Santiago está coberta de plantações de banana, e um dos pratos que aprendi a preparar foi o fidjós, uma receita tradicional de Cabo Verde em que fritamos banana misturada com farinha de trigo, ovo e leite. O óleo tem de estar bem quente antes de adicionar os fidjós, e se a temperatura não for a adequada, ficam crus por dentro. 

Tive muitas experiências culinárias fracassadas, mas em cada uma delas aprendi sempre algo.
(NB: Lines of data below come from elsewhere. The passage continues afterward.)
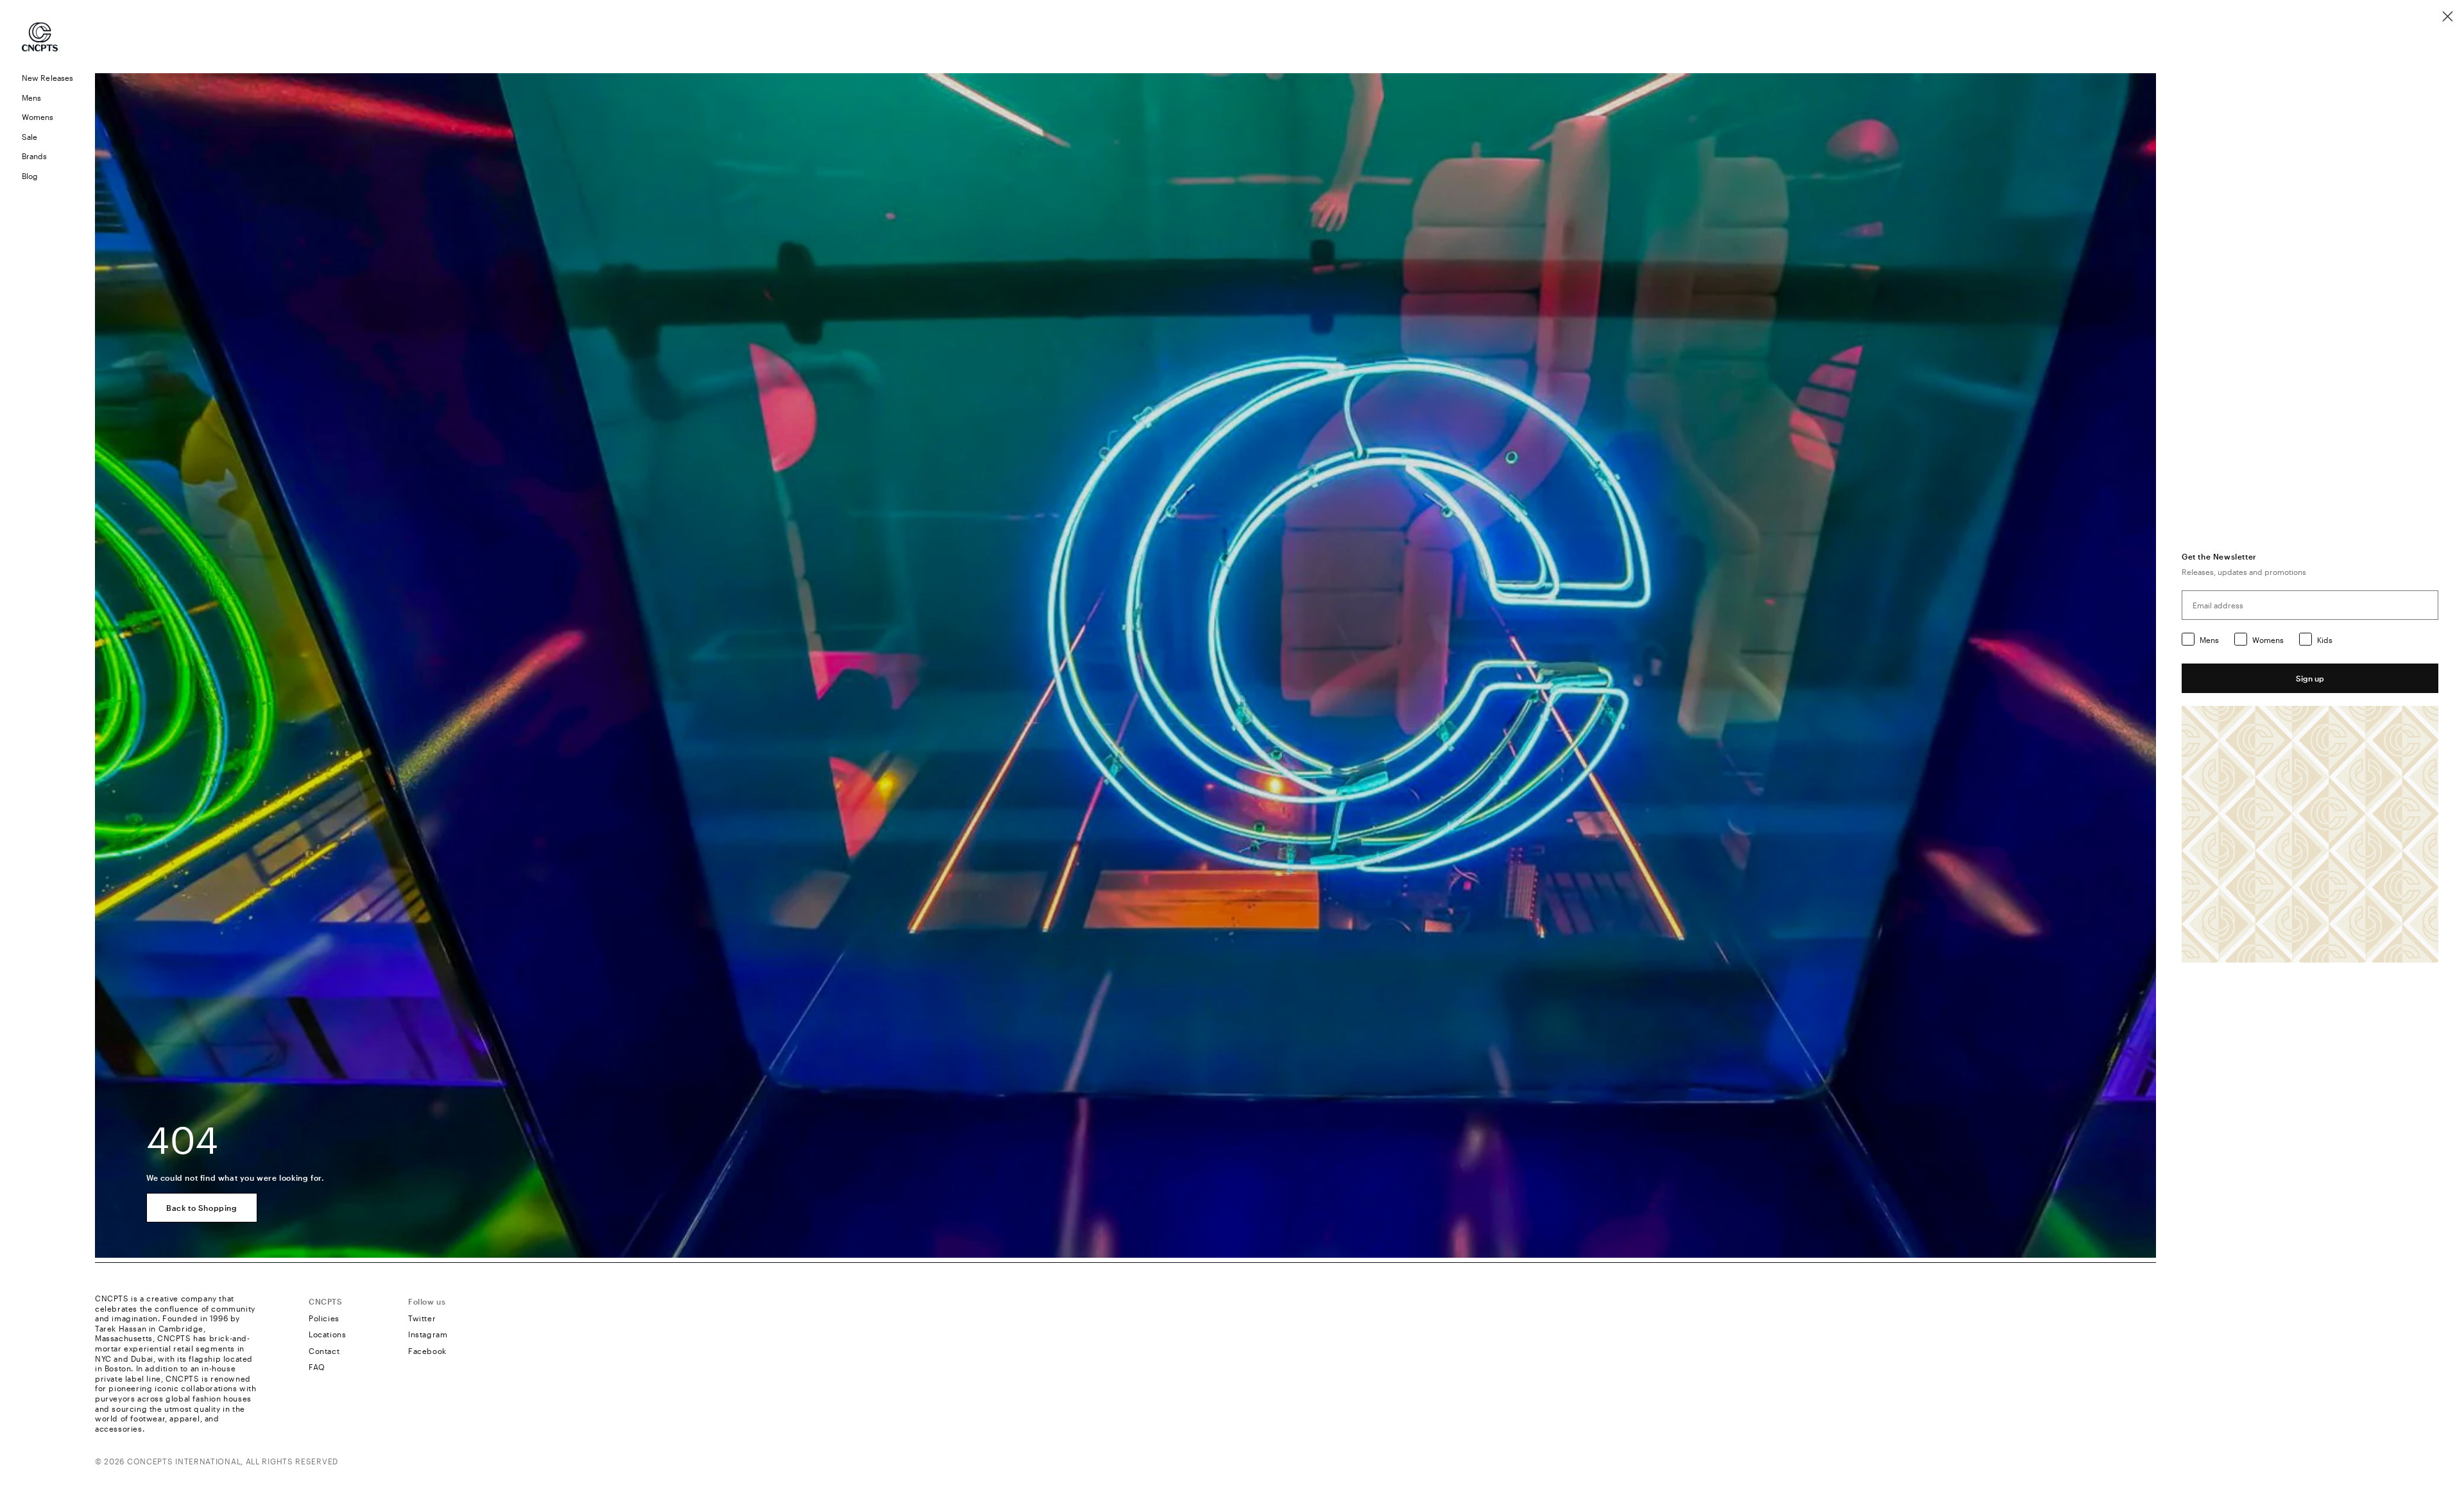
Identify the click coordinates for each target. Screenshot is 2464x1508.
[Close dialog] (2447, 16)
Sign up (2310, 678)
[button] (47, 98)
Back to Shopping (201, 1207)
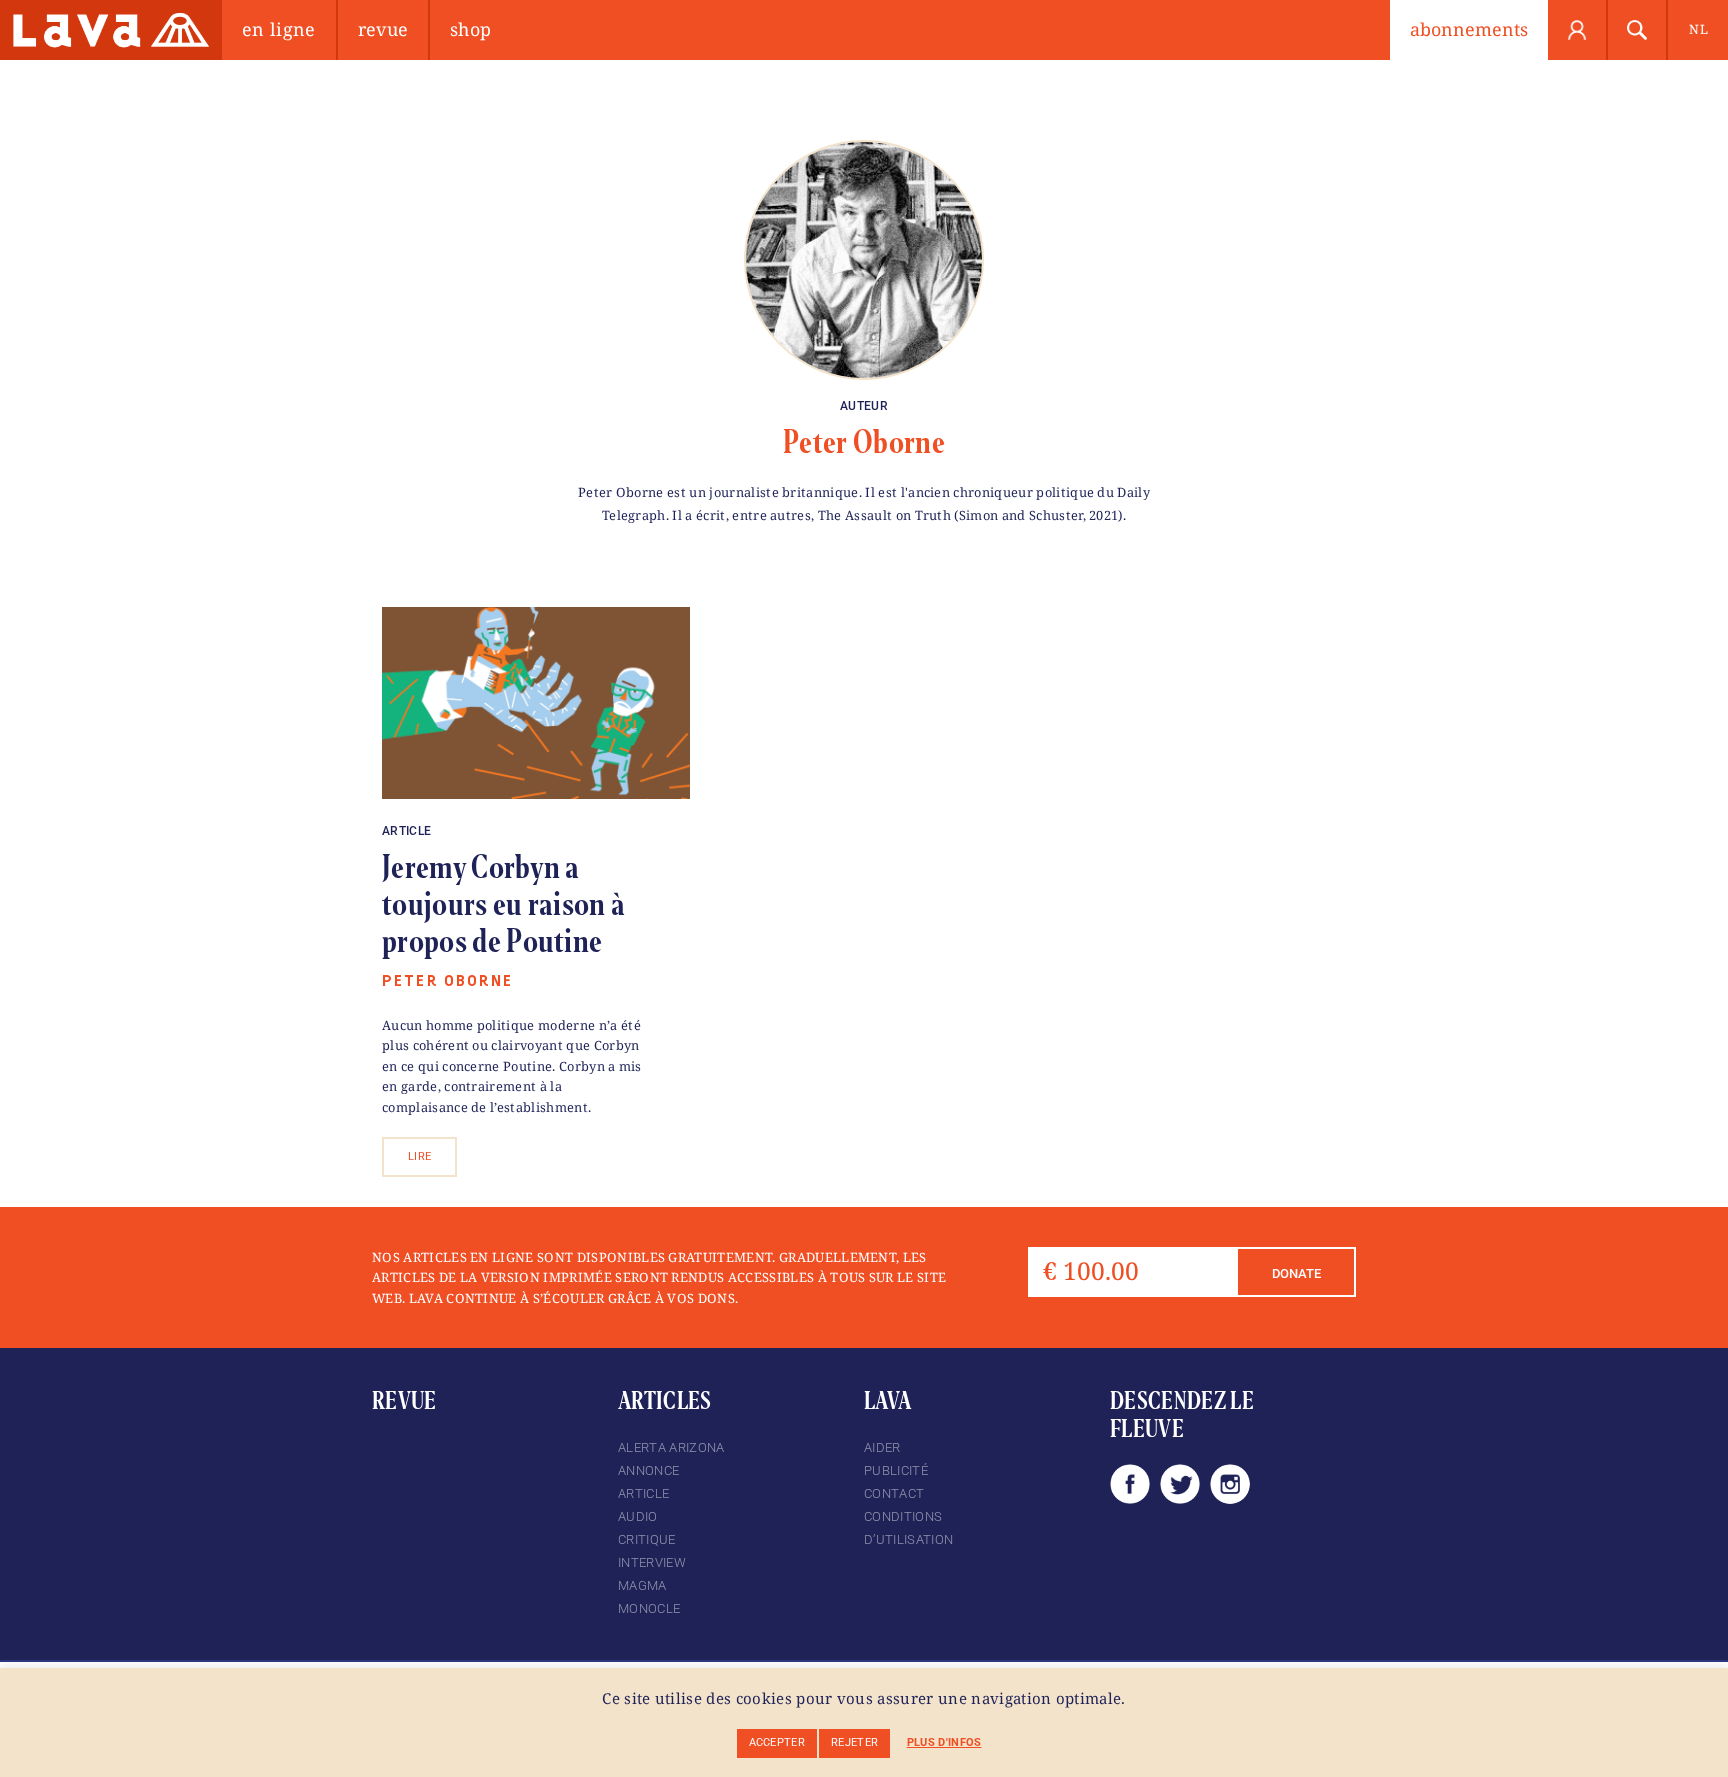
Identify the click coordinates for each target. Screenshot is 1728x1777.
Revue (383, 29)
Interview (652, 1562)
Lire (419, 1156)
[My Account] (1578, 30)
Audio (638, 1516)
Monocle (649, 1608)
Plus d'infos (944, 1742)
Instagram (1230, 1484)
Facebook (1130, 1484)
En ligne (279, 29)
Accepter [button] (777, 1742)
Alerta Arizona (671, 1447)
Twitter (1180, 1484)
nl (1698, 29)
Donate (1296, 1273)
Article (406, 831)
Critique (647, 1539)
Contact (894, 1493)
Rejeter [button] (854, 1742)
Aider (882, 1447)
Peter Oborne (864, 442)
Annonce (648, 1470)
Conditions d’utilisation (908, 1528)
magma (642, 1585)
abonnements (1469, 29)
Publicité (896, 1470)
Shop (470, 29)
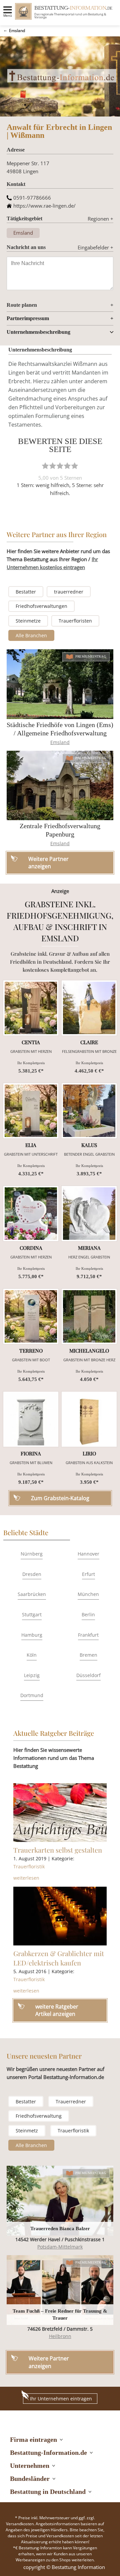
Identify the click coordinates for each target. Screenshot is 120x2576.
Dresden (31, 1574)
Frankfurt (88, 1635)
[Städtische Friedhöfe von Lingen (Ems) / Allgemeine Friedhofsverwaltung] (60, 684)
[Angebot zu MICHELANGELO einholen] (89, 1316)
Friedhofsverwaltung (39, 2116)
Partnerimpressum (28, 318)
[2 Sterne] (52, 465)
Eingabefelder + (95, 247)
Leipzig (32, 1675)
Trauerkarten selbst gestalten (57, 1849)
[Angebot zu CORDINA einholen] (30, 1213)
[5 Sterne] (74, 465)
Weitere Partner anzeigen (49, 2362)
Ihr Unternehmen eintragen (61, 2398)
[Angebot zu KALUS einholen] (89, 1110)
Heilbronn (60, 2336)
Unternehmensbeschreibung (38, 332)
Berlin (88, 1614)
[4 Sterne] (67, 465)
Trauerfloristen (75, 621)
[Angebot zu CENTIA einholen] (30, 1007)
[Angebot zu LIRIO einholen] (89, 1419)
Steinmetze (28, 621)
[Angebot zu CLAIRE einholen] (89, 1007)
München (88, 1594)
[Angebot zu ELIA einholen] (30, 1110)
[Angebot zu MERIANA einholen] (89, 1213)
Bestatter (26, 592)
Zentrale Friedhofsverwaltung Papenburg (60, 830)
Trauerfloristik (29, 1866)
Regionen (100, 218)
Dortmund (31, 1695)
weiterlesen (26, 1878)
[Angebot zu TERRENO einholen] (30, 1316)
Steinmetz (27, 2130)
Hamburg (31, 1635)
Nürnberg (32, 1554)
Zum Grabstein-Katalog (60, 1498)
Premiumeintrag (90, 656)
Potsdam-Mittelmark (60, 2247)
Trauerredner (71, 2101)
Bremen (88, 1655)
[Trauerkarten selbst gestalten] (60, 1812)
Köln (32, 1655)
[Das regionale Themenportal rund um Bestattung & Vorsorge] (23, 11)
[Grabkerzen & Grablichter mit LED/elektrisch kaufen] (60, 1916)
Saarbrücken (32, 1594)
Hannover (88, 1554)
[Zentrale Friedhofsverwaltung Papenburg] (60, 786)
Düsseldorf (88, 1675)
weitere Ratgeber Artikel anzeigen (56, 2010)
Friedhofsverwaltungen (41, 606)
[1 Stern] (45, 465)
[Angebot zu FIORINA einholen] (30, 1419)
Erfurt (88, 1574)
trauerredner (68, 592)
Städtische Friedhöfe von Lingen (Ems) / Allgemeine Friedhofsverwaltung (60, 729)
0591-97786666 (32, 197)
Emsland (17, 30)
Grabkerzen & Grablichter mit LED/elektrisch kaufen (58, 1958)
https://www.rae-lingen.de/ (44, 205)
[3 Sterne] (60, 465)
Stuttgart (32, 1614)
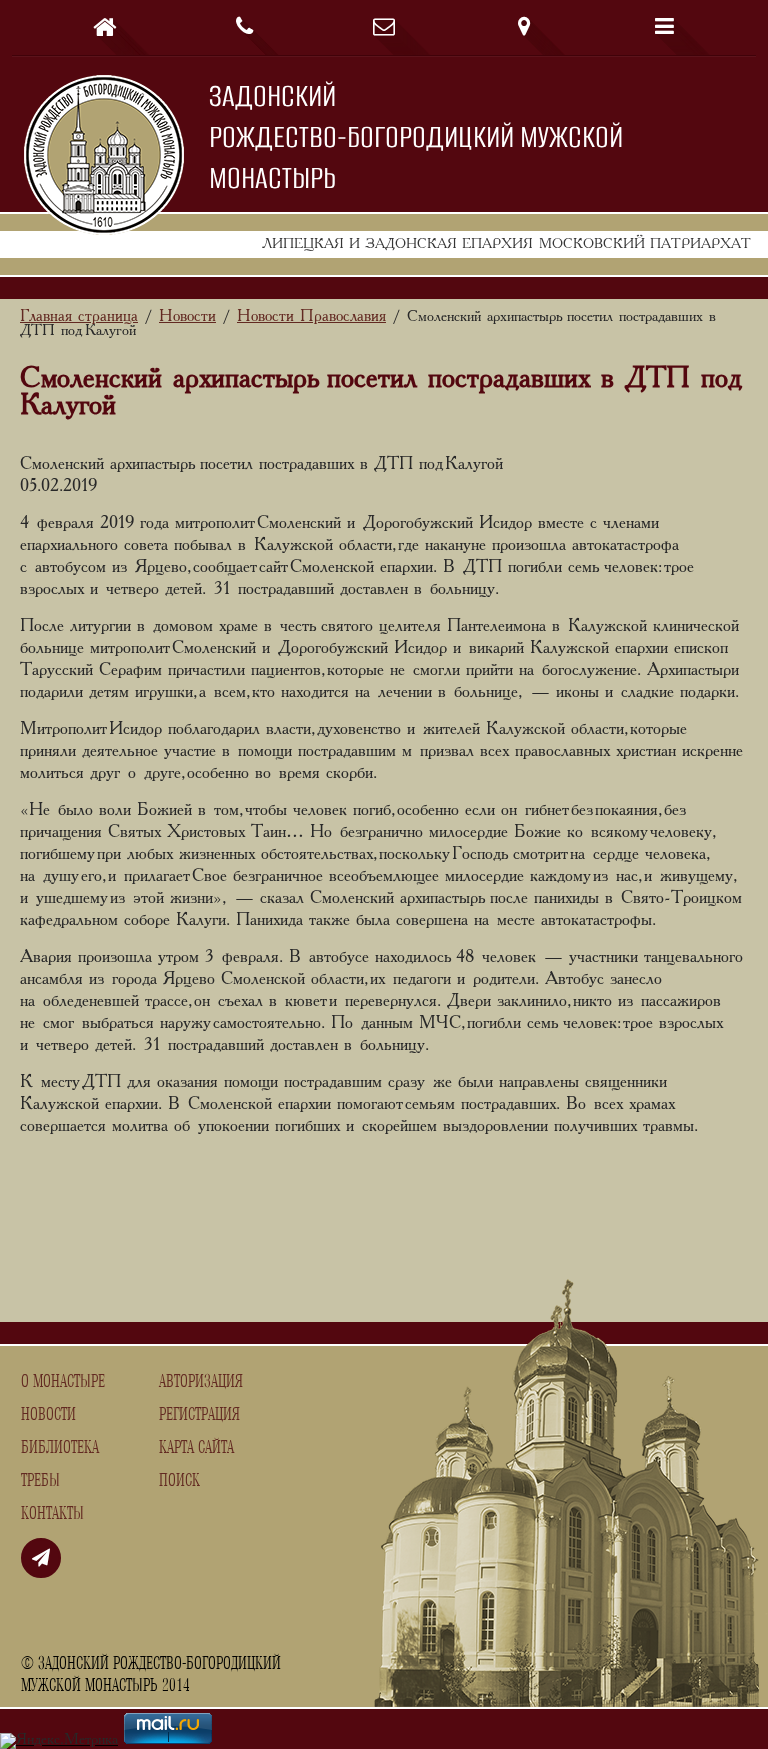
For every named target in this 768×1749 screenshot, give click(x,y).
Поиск (179, 1481)
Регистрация (199, 1415)
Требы (40, 1481)
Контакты (52, 1514)
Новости (48, 1415)
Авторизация (201, 1382)
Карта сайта (196, 1448)
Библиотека (60, 1448)
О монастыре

De certa forma, o ter-me habituado a coisas que não funcionam na cozinha preparou-me para uma vida na ciência, já que muitas (talvez a maioria!) das experiências no  laboratório não funcionam. Tal como acontece com as receitas, os protocolos científicos precisam ser otimizados, ajustados e adaptados, para que não fiquemos frustrados quando as experiências falham. A ciência é um processo iterativo, assim como cozinhar. Lembro-me vivamente de um telefonema que o meu irmão me fez quando eu tinha 12 anos. Ele perguntou-me 'O que queres fazer quando cresceres?'. Na altura, eu queria dizer algo que parecesse impossível, algo que o impressionasse, então respondi: 'Eu vou ser cientista'. E aqui estou eu."